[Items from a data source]
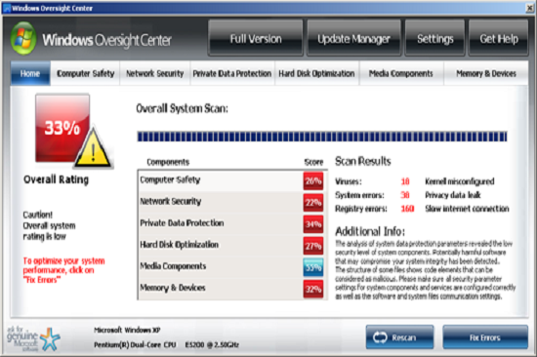
Task: Click the genuine Microsoft star logo
Action: pyautogui.click(x=50, y=338)
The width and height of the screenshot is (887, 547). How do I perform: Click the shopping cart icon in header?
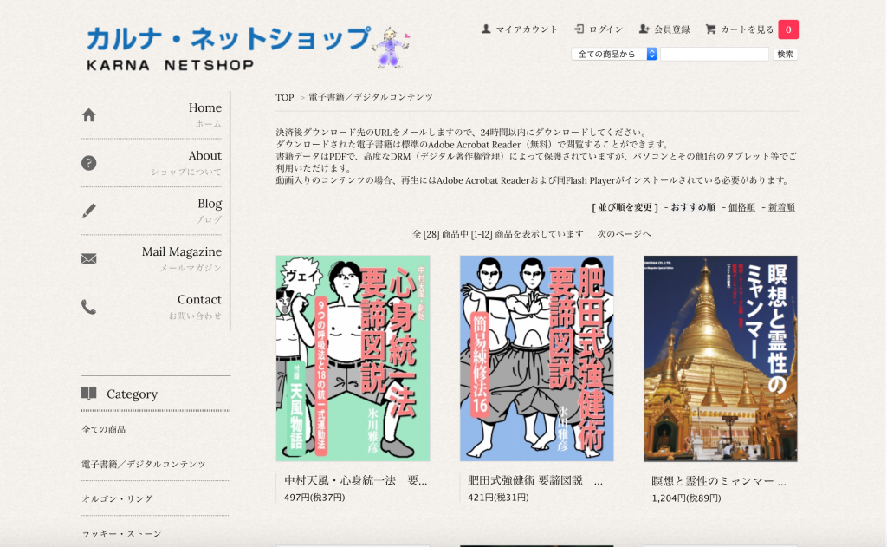coord(710,29)
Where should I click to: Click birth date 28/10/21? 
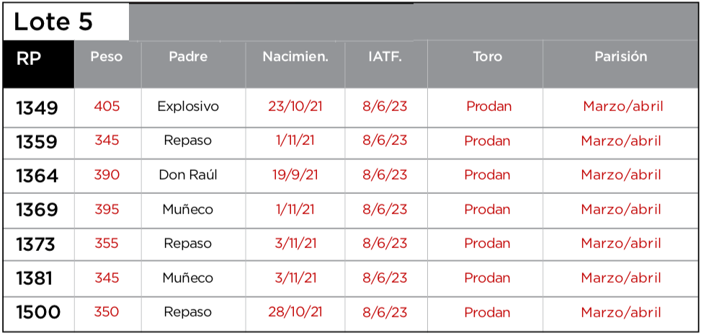tap(295, 312)
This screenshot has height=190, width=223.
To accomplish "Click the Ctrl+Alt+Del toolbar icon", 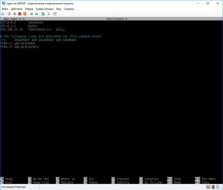I will tap(3, 14).
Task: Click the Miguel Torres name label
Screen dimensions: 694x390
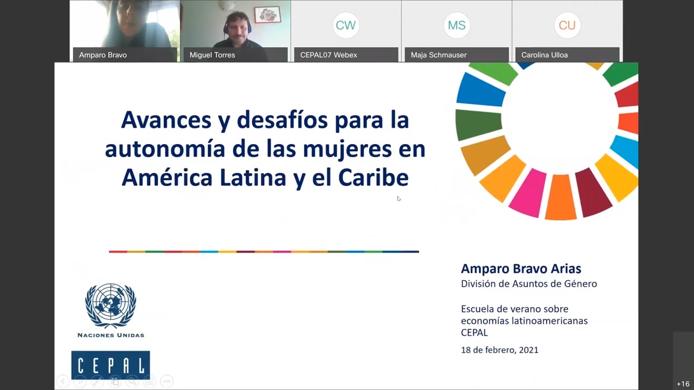Action: click(213, 55)
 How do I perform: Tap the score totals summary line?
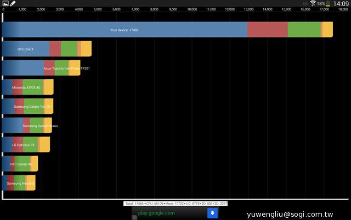coord(176,204)
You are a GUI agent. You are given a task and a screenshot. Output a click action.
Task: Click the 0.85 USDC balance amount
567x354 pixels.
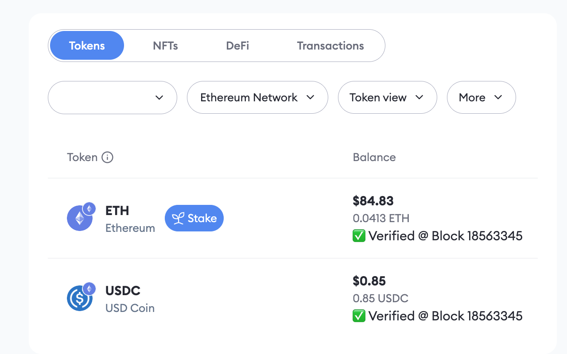click(381, 298)
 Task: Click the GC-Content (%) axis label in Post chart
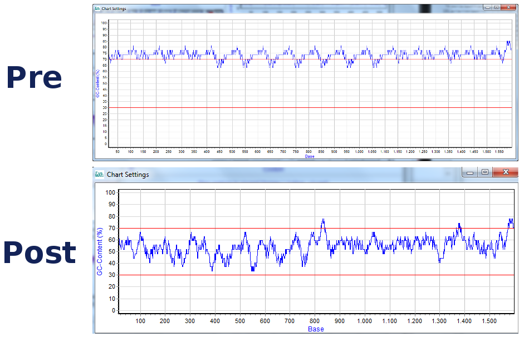[100, 251]
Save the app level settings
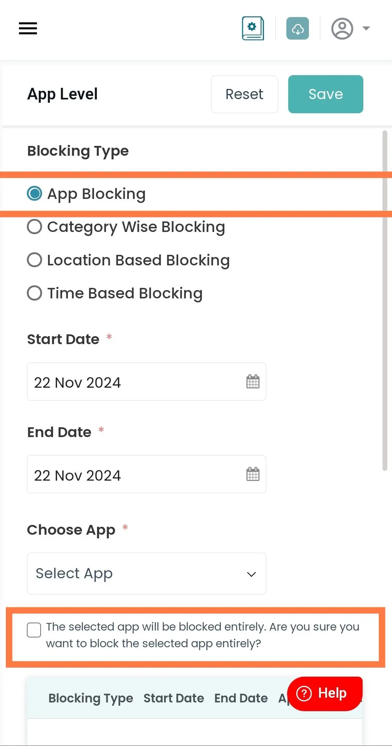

* [What needs to be done] The answer must consist of the line containing "Task: Click the GC-Content" and every line after it through the end of the records, retyped exactly, with all pictures left out.

* [Task solution]
 Task: Click the GC-Content (%) axis label in Post chart
[100, 251]
Save the app level settings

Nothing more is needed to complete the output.